Currently the pathogenesis of NASH involves a “two-hit” hypothesis in which an initial metabolic disturbance causes steatosis and a second pathogenic stimulus causes oxidative stress, reactive oxygen species, lipid peroxidation, and a resultant steatohepatitis.22,23 Moreover, experimental studies have shown that, under certain circumstances, obese animals might develop steatohepatitis, 24,25 which could result in a fibrogenic response. In a longitudinal study of obese patients with repeated liver biopsies, Ratziu et al.26 found an association between necroinflammatory activity and septal fibrosis, because patients without necroinflammatory activity on the initial biopsy did not progress to septal fibrosis within as many as 15 years of follow-up. However, it is not known if the development of steatohepatitis in obesity is genetically determined. In this series, when necroinflammatory activity was absent on the initial biopsy, it did not subsequently develop, whereas it persisted when it was present. This suggests that two different populations of overweight patients might exist according to whether necroinflammatory activity is present, which might, in turn, condition the subsequent development of septal fibrosis.26
Furthermore, Angulo et al.27 found in 144 obese patients who underwent liver biopsy that older age, obesity, and the presence of diabetes mellitus as an independent predictor, help identify those NASH patients who might have severe liver fibrosis.
Finally, we have to recognize the limitations of this ecological study because of its incomplete design.15 The information on which this design is based is aggregated (mortality rate by state on one side, and prevalence of overweight and obesity on the other). Thus, it is not possible to reach individual inferences from these data without falling into an ecological fallacy. However, this type of study might be useful for estimating risks from data aggregated on a geographical basis.
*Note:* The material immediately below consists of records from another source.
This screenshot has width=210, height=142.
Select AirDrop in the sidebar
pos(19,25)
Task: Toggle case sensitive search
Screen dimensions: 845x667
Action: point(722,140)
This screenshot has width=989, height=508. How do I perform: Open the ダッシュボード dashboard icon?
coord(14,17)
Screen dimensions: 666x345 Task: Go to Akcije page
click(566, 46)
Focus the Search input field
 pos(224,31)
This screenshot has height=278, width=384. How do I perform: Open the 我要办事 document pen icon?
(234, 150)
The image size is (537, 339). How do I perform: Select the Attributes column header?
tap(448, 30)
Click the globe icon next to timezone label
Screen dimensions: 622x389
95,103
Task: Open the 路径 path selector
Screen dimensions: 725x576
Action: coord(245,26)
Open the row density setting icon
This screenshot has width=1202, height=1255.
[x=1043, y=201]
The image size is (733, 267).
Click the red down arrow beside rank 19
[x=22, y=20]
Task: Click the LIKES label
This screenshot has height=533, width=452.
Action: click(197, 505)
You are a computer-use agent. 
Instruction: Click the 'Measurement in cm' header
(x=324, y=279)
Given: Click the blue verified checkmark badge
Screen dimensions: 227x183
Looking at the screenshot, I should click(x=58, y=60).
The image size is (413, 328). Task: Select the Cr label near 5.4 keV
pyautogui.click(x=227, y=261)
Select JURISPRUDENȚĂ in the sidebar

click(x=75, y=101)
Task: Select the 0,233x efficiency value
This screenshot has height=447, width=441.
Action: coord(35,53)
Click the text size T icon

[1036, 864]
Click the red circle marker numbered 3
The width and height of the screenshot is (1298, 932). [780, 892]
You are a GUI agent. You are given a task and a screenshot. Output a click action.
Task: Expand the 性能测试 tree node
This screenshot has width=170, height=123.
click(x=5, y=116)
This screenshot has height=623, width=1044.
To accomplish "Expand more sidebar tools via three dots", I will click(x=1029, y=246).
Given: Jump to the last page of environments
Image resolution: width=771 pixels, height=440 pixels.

Further, these studies might address specific questions concerning health in relation to investigating clustering of disease, or for hypothesis generation such as the association between obesity and liver cirrhosis.
In conclusion, the high prevalence of obesity and overweight seen in the North and South regions of Mexico in the 1990s could be associated with the high mortality rates from liver cirrhosis observed in those regions. Our observations support the hypothesis that obesity plays a significant role in the risk of liver cirrhosis in Mexico.